* Your objective:
Scan the lines below and report each one containing "screenshot" by copying it.

* Records supplied:

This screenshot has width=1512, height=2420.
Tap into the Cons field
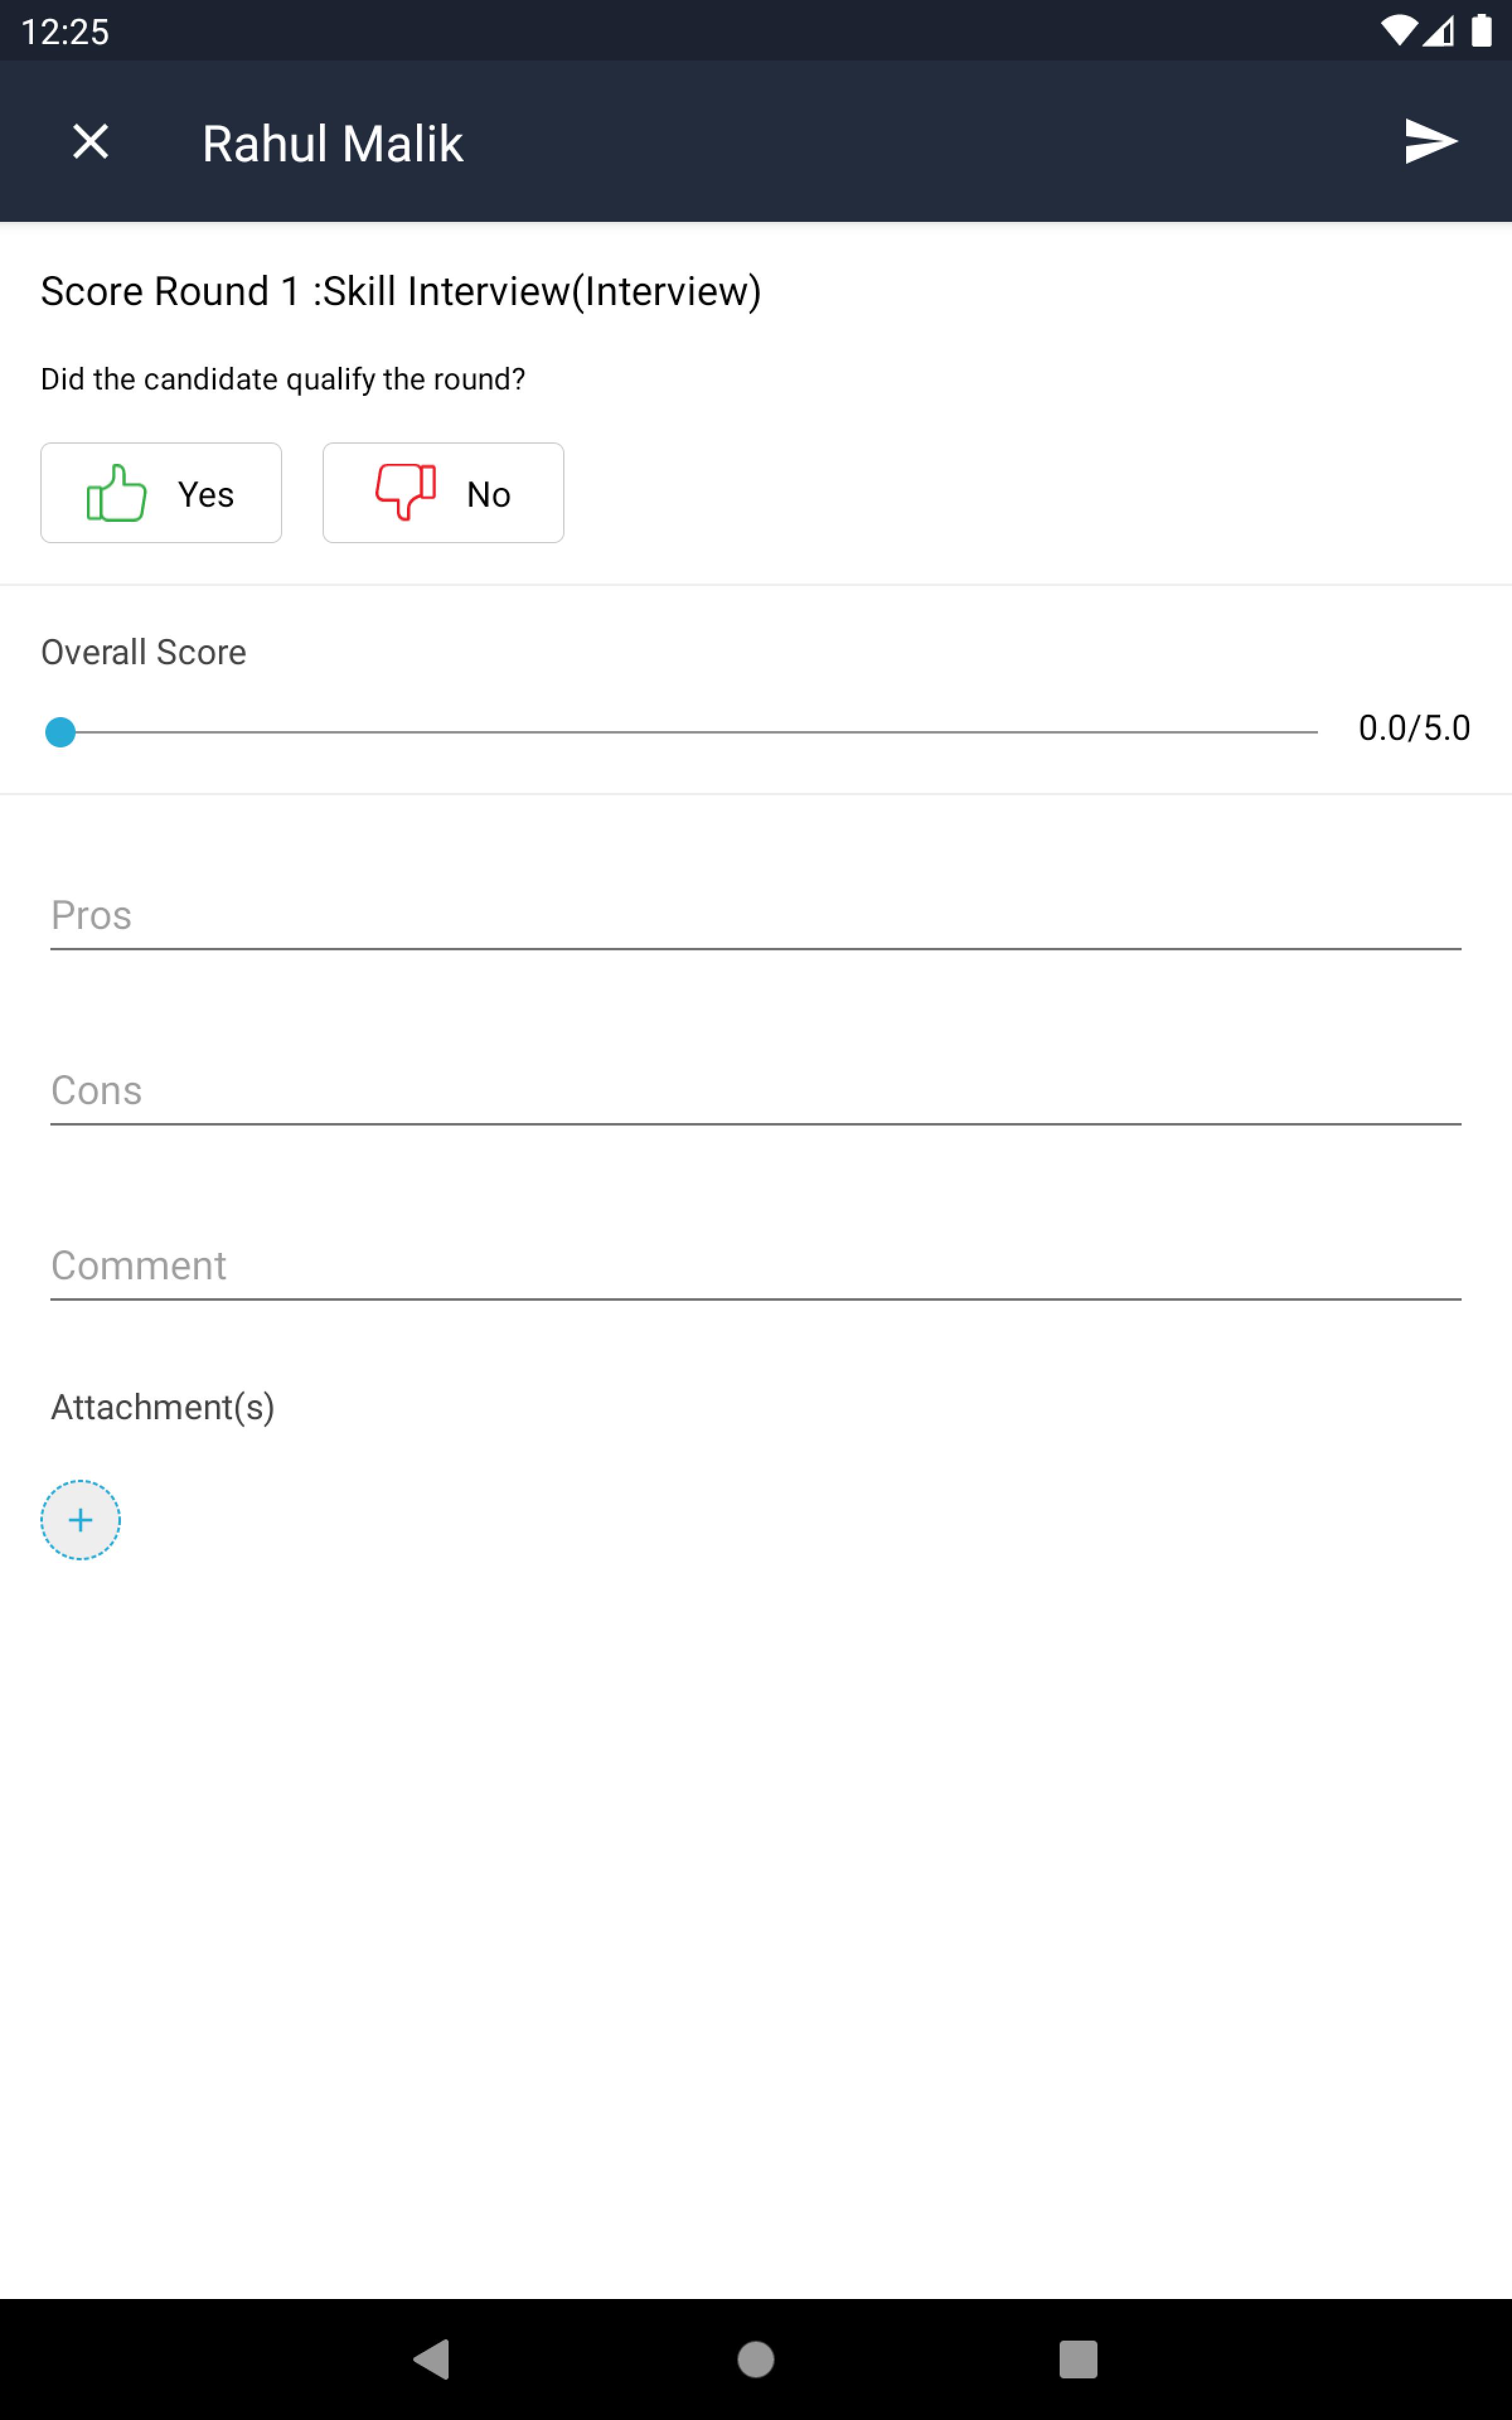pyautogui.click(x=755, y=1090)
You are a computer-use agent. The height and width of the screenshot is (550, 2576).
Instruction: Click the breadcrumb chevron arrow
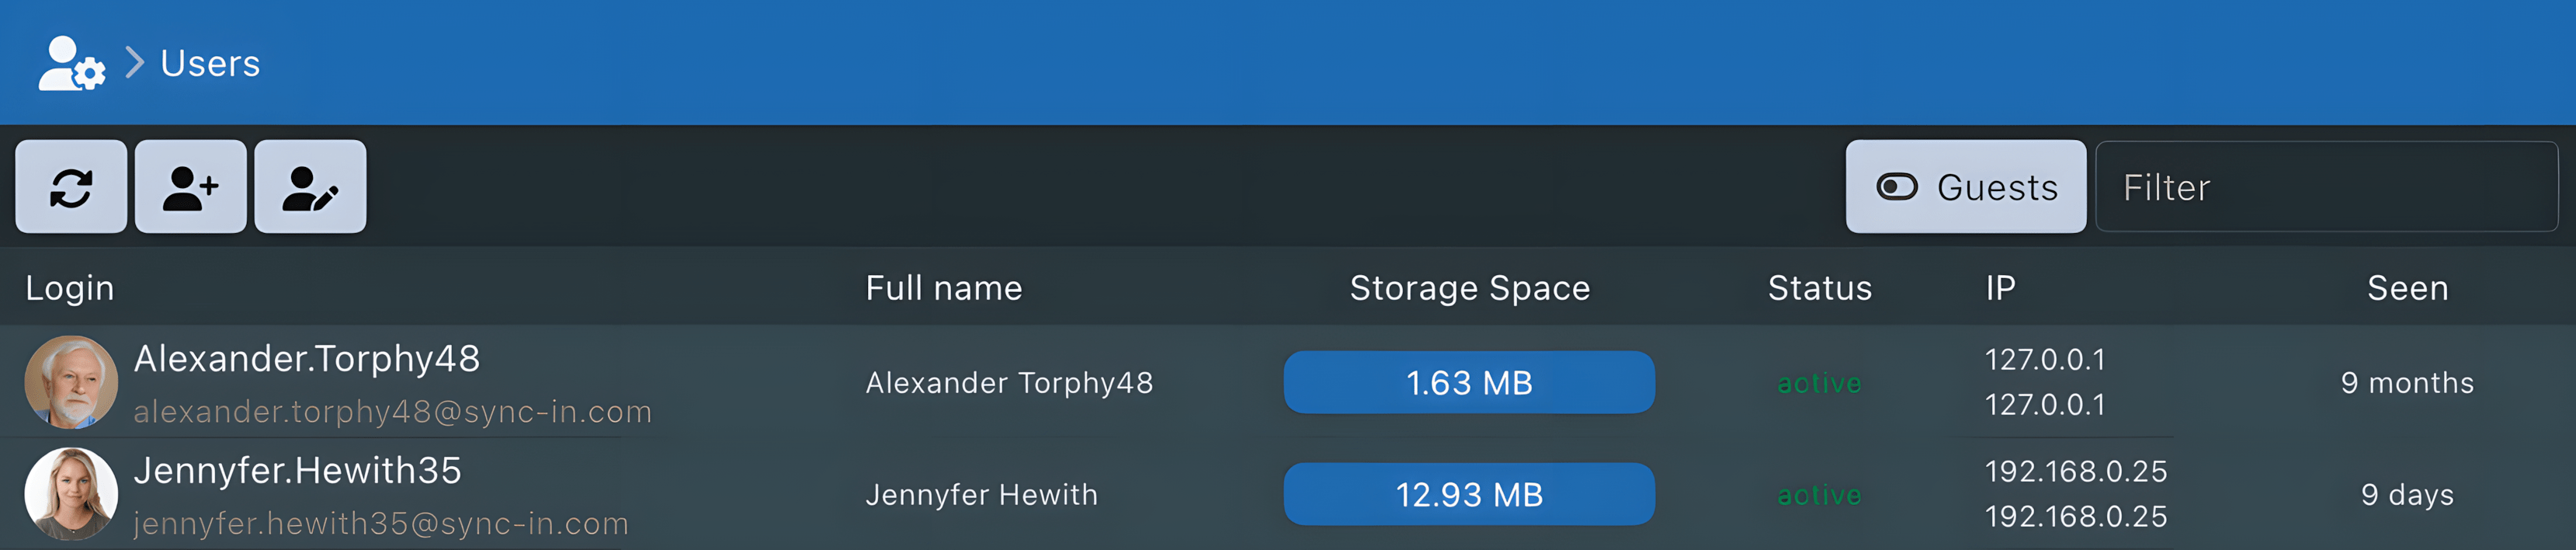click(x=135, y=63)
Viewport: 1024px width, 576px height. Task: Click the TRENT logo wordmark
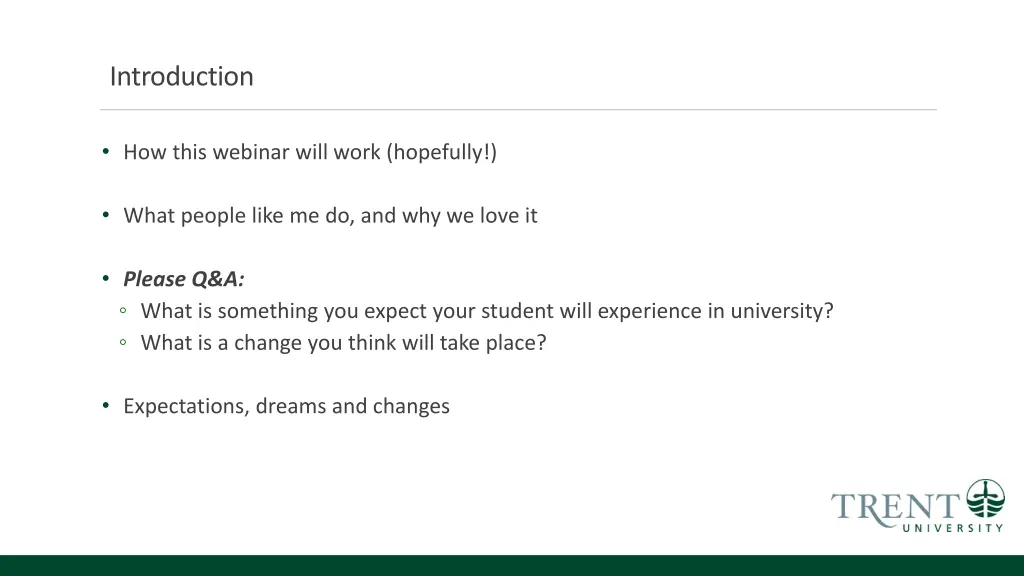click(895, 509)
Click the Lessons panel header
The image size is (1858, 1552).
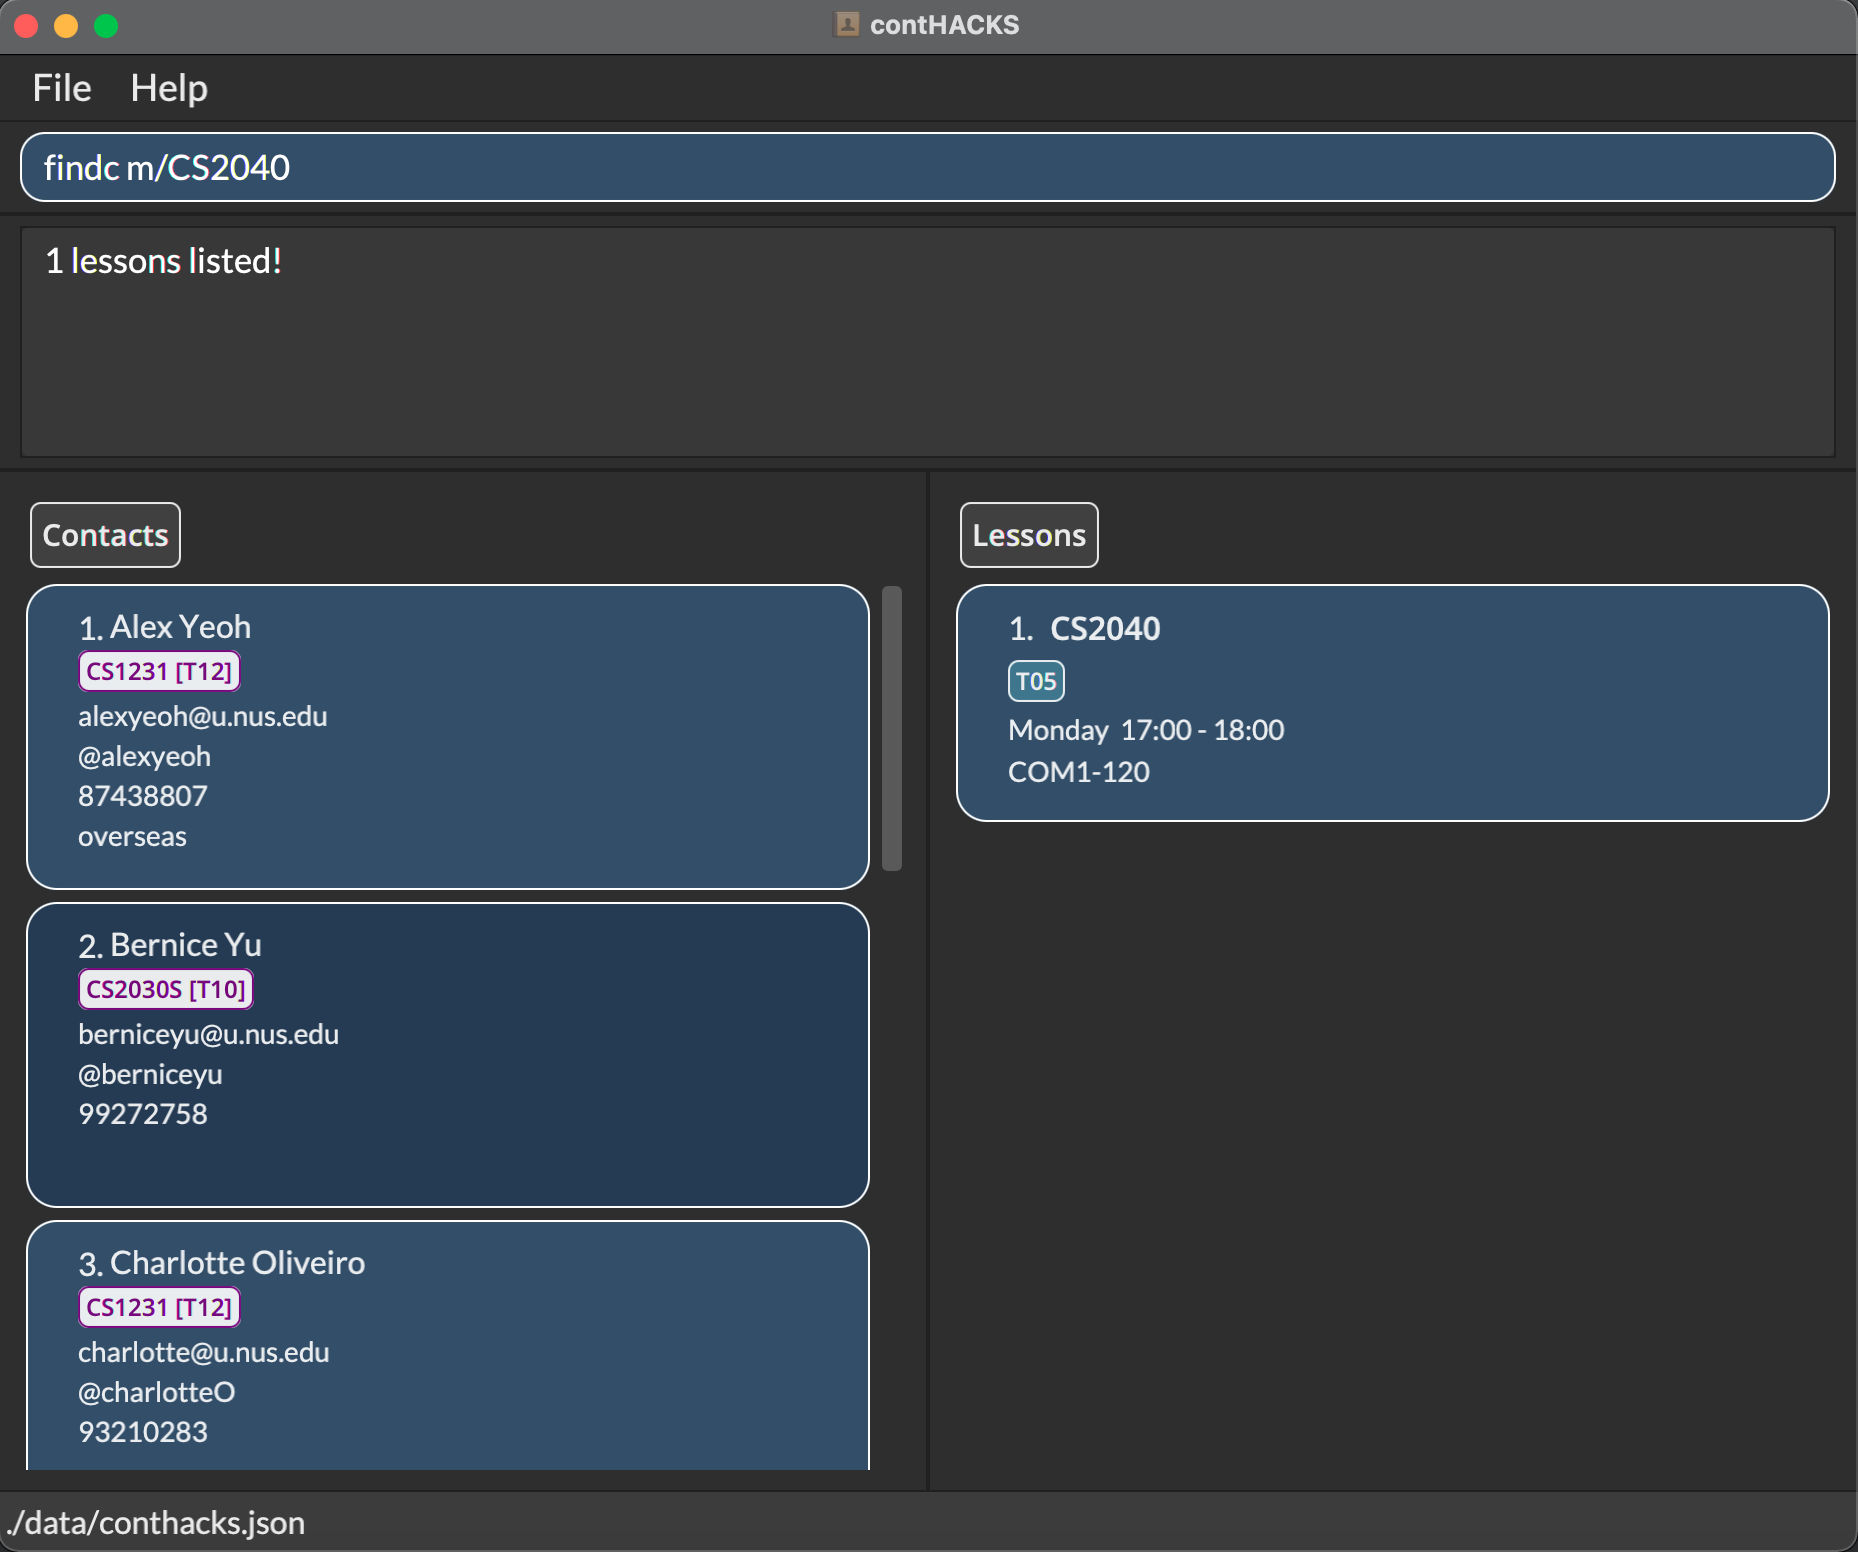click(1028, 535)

* Output:
This screenshot has width=1512, height=2420.
You are a computer-use agent. The height and width of the screenshot is (550, 2576).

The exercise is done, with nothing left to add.